American linguist (1940–2009)

George Nickerson Clements (October 5, 1940 – August 30, 2009) was an American linguist specializing in phonology.

== Career ==
Clements was born in Cincinnati, Ohio, and educated in New Haven, Paris and London. He received his Ph.D. from the School of Oriental and African Studies, University of London, in 1973, defending a thesis on the Ewe language based on a year of field work in Ghana. He was a visiting scientist at M.I.T. (1973–75) and held appointments as professor at Harvard (1975–82) and Cornell (1982–91) before moving to the Centre National de la Recherche Scientifique (C.N.R.S.) in Paris in 1992.

Clements' main research was in phonology with a special focus on African languages. He is best known for his research in syllable theory, tone and feature theory which have contributed to the modern theory of sound patterning in spoken language. At the time of his death, his work was concerned with the principles underlying speech sound inventories across languages (Clements & Ridouane 2011).

== Personal ==
He was married to French linguist Annie Rialland. He died of cancer in Chatham, Massachusetts, at the age of 68.

==Books==
- Clements, G. N. & S. J. Keyser, 1983. CV Phonology: a Generative Theory of the Syllable (Linguistic Inquiry Monograph 9), MIT Press, Cambridge, Ma.
- Halle, Morris & G. N. Clements, 1983. Problem Book in Phonology. Cambridge, Ma.: MIT Press and Bradford Books.
- Clements, G. N. & J. Goldsmith, eds., 1984. Autosegmental Studies in Bantu Tone. Berlin: Mouton de Gruyter
- Clements, G. N. & R. Ridouane, eds., 2011. Where do phonological features come from? Cognitive, physical and developmental bases of distinctive speech categories. John Benjamins Publishing Company: Amsterdam.

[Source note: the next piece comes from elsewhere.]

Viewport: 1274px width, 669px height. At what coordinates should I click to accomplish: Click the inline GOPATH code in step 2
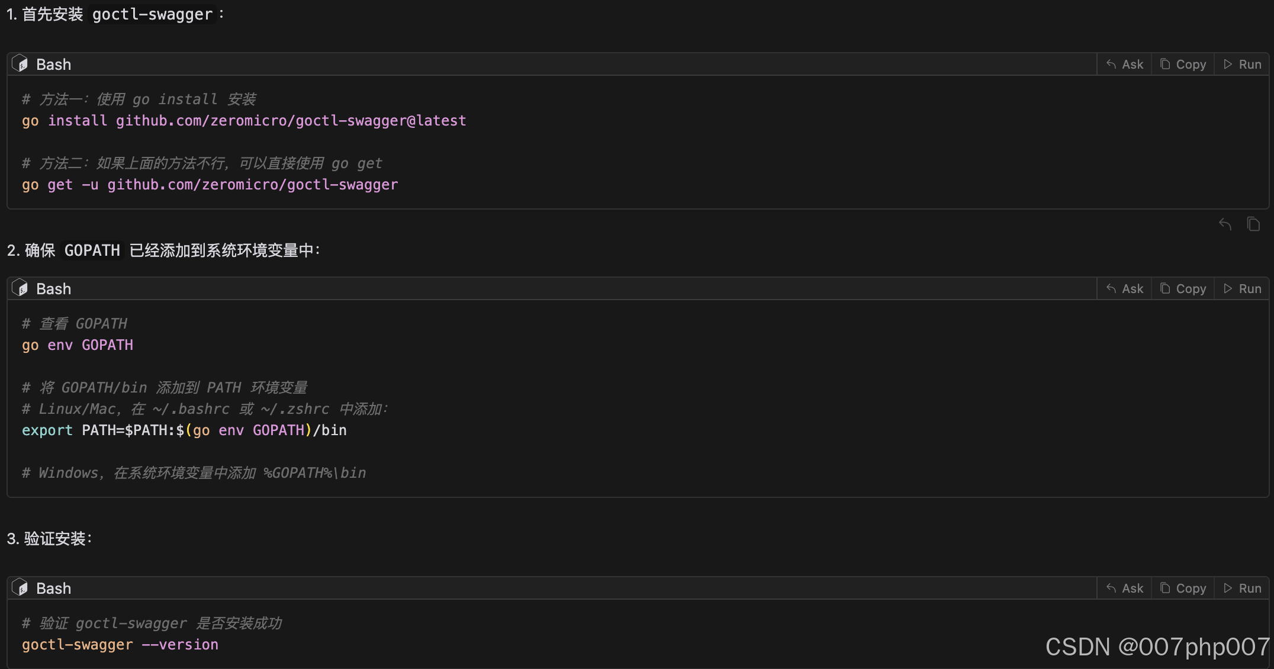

==Other selected publications==
- Clements, G. N., 1985. "The Geometry of Phonological Features," Phonology Yearbook 2, 225-252
- Clements, G. N., 1990. "The Role of the Sonority Cycle in Core Syllabification." In John Kingston & M. Beckman, eds., Papers in Laboratory Phonology I, Cambridge: Cambridge University Press, Cambridge, MA, pp. 283–333
- Clements, G. N. & Elizabeth Hume, 1995. "The Internal Organization of Speech Sounds" In John Goldsmith, ed., Handbook of Phonological Theory. Oxford: Basil Blackwell, Oxford, pp. 245–306
- Clements, G. N., 2003. "Feature Economy in Sound Systems", Phonology 20.3, pp. 287–333
- Clements, G. N. & Annie Rialland, 2008. "Africa as a phonological area". In Bernd Heine & Derek Nurse, eds, A Linguistic Geography of Africa. Cambridge: Cambridge University Press, pp. 36–85.